**STATED TASK:**
Can you copy out, word for word, the lines of the data below from the line with "Click the Close Find button" to the line with "Viewport: 1568px width, 735px", both of those lines included?
# # # #
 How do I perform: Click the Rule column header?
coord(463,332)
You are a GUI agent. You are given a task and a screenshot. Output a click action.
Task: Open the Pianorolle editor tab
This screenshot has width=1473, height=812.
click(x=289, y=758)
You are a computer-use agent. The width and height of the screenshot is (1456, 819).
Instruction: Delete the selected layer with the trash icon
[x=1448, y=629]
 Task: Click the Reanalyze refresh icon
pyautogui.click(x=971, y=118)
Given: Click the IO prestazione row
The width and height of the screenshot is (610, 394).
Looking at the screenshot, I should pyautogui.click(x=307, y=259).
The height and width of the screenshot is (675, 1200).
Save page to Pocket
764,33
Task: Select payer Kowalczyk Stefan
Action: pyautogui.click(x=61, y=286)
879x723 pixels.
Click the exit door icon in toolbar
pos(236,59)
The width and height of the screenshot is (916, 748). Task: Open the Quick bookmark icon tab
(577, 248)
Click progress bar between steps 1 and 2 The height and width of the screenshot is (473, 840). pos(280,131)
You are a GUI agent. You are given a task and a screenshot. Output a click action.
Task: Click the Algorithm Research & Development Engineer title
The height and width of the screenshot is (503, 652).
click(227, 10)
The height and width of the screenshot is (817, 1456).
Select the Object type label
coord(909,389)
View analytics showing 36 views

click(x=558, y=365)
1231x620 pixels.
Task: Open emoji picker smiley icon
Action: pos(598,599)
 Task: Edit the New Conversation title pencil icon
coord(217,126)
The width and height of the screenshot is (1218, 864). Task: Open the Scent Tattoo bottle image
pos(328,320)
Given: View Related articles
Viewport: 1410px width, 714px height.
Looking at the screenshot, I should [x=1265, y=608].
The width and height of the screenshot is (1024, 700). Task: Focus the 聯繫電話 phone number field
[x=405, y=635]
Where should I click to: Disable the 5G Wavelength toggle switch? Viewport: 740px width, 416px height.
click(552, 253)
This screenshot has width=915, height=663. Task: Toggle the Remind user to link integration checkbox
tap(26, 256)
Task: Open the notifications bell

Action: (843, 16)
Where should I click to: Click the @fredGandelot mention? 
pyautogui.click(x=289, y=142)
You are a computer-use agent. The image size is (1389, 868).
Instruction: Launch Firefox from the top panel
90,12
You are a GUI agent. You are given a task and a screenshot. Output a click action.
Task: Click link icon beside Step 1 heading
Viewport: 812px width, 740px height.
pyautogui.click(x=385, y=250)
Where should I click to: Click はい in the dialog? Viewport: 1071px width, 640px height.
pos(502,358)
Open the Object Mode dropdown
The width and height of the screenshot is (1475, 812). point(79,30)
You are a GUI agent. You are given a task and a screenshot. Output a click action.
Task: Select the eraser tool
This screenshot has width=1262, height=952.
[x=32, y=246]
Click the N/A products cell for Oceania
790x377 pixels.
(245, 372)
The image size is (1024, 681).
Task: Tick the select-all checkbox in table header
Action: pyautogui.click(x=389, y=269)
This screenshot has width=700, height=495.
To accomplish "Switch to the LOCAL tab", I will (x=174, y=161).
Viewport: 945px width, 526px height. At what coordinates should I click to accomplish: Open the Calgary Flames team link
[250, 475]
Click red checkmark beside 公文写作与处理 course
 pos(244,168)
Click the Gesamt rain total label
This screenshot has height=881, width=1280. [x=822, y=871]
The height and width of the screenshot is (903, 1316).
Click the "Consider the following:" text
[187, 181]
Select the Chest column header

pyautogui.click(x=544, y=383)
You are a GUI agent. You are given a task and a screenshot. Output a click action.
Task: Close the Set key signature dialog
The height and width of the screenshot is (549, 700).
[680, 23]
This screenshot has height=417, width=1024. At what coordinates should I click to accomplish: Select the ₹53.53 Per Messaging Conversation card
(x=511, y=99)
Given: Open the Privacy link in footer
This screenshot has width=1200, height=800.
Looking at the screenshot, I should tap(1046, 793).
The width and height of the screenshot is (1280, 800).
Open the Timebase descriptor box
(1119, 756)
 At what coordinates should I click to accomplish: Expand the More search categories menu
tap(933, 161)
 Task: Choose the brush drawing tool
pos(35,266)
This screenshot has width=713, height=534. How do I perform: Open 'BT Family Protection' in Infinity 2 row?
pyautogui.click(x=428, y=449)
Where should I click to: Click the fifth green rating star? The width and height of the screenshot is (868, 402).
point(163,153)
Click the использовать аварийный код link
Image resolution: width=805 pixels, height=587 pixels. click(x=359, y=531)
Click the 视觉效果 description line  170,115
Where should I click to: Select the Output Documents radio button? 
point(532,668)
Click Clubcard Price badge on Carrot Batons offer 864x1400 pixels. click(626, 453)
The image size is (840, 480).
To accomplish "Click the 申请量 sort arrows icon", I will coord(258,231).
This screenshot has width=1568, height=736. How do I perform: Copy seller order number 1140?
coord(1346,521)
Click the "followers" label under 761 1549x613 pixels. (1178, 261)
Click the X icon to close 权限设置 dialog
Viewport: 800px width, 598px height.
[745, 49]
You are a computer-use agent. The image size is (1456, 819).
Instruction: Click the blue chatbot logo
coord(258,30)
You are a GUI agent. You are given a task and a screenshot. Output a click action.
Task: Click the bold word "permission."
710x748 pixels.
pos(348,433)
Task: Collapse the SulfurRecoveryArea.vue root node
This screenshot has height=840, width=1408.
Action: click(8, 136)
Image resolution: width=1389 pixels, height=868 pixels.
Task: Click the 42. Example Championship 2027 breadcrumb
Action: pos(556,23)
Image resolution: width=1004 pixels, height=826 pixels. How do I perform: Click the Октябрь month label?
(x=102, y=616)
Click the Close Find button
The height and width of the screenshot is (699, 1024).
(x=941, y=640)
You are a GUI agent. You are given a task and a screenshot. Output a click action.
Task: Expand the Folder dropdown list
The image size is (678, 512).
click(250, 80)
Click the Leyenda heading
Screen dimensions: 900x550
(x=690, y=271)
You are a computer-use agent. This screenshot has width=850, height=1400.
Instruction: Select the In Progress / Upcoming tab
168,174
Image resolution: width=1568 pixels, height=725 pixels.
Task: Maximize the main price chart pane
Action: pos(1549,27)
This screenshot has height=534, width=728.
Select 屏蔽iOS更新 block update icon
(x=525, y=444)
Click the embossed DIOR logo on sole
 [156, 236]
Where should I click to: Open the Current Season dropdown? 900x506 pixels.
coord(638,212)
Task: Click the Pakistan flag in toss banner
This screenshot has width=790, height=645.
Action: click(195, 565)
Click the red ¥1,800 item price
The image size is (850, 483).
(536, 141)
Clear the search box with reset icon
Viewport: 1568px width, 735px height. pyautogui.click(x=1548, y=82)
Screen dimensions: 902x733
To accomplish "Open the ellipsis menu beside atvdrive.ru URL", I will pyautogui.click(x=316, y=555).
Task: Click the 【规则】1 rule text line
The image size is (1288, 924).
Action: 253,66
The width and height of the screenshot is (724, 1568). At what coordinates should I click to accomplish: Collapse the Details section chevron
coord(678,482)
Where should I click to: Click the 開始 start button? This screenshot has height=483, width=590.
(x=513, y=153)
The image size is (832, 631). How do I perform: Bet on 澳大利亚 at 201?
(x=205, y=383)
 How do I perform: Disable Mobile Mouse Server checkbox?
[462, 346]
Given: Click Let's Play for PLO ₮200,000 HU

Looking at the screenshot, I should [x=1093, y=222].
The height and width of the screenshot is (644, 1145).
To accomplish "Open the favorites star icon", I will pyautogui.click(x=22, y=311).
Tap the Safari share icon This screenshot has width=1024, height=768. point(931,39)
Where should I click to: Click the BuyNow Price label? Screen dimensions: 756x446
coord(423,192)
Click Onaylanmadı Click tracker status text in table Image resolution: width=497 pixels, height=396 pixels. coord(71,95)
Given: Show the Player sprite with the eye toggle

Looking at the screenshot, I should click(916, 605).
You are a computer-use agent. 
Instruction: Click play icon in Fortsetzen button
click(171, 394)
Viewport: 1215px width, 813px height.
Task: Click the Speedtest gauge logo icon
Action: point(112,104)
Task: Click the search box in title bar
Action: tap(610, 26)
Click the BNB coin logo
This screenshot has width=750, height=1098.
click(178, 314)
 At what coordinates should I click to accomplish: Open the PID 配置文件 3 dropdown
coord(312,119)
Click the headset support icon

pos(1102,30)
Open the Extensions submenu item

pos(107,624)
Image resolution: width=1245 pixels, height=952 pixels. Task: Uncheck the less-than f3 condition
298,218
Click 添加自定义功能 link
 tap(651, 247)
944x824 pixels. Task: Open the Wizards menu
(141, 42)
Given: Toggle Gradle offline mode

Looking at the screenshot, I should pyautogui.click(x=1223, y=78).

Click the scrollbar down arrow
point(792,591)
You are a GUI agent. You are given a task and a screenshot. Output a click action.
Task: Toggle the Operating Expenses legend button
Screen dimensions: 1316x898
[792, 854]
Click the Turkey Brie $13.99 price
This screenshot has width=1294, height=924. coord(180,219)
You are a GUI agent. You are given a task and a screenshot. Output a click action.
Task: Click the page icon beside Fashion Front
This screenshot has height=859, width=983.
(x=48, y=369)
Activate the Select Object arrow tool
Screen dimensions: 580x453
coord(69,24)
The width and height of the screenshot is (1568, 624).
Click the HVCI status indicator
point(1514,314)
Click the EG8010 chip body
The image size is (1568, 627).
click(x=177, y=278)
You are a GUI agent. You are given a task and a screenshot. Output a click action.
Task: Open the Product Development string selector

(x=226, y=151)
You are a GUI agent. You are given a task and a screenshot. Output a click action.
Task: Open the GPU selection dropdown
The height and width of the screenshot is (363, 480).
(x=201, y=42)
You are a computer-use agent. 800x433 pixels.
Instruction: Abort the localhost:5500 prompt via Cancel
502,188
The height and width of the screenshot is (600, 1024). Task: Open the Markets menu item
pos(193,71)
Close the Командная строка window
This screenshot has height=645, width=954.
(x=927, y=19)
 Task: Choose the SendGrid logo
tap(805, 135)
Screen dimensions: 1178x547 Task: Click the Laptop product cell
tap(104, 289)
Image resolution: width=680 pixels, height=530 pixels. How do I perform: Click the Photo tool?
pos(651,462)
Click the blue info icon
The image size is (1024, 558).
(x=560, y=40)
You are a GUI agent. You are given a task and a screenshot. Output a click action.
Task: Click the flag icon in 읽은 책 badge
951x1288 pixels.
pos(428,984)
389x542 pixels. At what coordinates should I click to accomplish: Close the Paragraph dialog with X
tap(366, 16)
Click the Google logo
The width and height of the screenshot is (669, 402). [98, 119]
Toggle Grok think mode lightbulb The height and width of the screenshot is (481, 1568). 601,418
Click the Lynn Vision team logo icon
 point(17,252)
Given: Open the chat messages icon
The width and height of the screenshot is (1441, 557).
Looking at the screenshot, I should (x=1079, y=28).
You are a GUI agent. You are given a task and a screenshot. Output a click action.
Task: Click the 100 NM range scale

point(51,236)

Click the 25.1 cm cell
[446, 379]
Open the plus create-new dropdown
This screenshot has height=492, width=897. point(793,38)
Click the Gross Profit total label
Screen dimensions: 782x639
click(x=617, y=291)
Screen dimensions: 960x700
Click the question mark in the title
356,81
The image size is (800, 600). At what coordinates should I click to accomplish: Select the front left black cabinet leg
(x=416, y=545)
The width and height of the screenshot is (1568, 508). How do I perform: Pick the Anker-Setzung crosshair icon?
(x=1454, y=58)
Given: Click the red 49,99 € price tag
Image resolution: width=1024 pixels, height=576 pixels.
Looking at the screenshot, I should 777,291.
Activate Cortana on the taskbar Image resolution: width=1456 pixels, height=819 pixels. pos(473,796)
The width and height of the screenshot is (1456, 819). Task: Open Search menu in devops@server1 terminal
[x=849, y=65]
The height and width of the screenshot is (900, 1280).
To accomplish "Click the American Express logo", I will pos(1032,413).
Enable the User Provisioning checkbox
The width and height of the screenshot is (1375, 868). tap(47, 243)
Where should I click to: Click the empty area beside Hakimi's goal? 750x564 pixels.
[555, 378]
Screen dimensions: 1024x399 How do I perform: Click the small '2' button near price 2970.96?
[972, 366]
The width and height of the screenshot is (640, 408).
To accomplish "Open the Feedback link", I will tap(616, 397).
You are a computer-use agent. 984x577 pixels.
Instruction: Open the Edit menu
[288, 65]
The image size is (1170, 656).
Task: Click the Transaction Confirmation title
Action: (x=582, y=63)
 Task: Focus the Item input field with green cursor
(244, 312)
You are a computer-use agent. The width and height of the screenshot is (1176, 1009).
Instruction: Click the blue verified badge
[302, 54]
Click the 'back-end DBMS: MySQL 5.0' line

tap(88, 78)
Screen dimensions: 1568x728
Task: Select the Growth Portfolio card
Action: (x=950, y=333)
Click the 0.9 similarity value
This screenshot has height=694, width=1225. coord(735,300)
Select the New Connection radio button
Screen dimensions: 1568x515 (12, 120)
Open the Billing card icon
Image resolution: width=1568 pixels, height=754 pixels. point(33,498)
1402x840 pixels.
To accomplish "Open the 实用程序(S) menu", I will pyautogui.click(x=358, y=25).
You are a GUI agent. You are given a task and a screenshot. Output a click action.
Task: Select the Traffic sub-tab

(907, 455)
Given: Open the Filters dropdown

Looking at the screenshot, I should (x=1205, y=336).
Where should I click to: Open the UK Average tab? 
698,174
# # # #
**OUTPUT OF THE EXERCISE:**
Click the Close Find button
The height and width of the screenshot is (699, 1024).
(x=941, y=640)
You are a GUI agent. You are given a task and a screenshot. Output a click action.
Task: Expand the Folder dropdown list
The image size is (678, 512).
click(250, 80)
Click the Leyenda heading
Screen dimensions: 900x550
(x=690, y=271)
You are a computer-use agent. This screenshot has width=850, height=1400.
Instruction: Select the In Progress / Upcoming tab
168,174
Image resolution: width=1568 pixels, height=725 pixels.
Task: Maximize the main price chart pane
Action: pos(1549,27)
This screenshot has height=534, width=728.
Select 屏蔽iOS更新 block update icon
(x=525, y=444)
Click the embossed DIOR logo on sole
 [156, 236]
Where should I click to: Open the Current Season dropdown? 900x506 pixels.
coord(638,212)
Task: Click the Pakistan flag in toss banner
This screenshot has width=790, height=645.
Action: click(195, 565)
Click the red ¥1,800 item price
The image size is (850, 483).
(536, 141)
Clear the search box with reset icon
Viewport: 1568px width, 735px height. pyautogui.click(x=1548, y=82)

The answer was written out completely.